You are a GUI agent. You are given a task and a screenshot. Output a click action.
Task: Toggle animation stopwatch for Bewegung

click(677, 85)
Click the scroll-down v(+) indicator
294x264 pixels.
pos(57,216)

** WORK REQUIRED **
All records should be returned verbatim, none left out.

** ANSWER TO THE EXERCISE **
You are a GUI agent. You are given a task and a screenshot. Output a click action.
Task: Toggle animation stopwatch for Bewegung

click(677, 85)
Click the scroll-down v(+) indicator
294x264 pixels.
pos(57,216)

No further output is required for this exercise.